TASK GOAL: Turn the lines below into a JSON list of strings, one string per line and no blank lines. Leave the pictures out of your answer.

+++ INFORMATION GIVEN +++

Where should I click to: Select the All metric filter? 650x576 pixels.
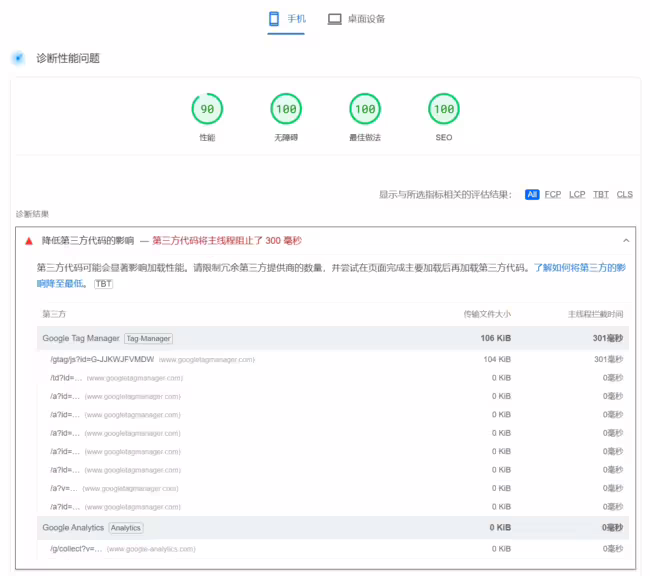532,194
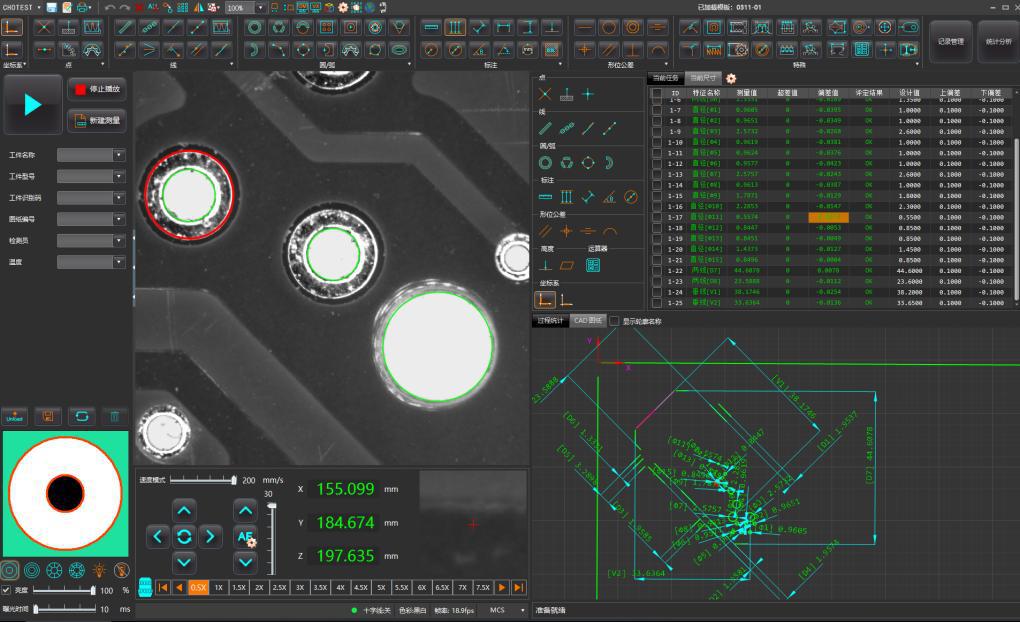Click the center rotate icon in direction pad
This screenshot has height=622, width=1020.
point(184,537)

+++

EXERCISE RESULT:
[
  "Where should I click to: Select the All metric filter? 650x576 pixels.",
  "532,194",
  "Click the center rotate icon in direction pad",
  "This screenshot has height=622, width=1020.",
  "point(184,537)"
]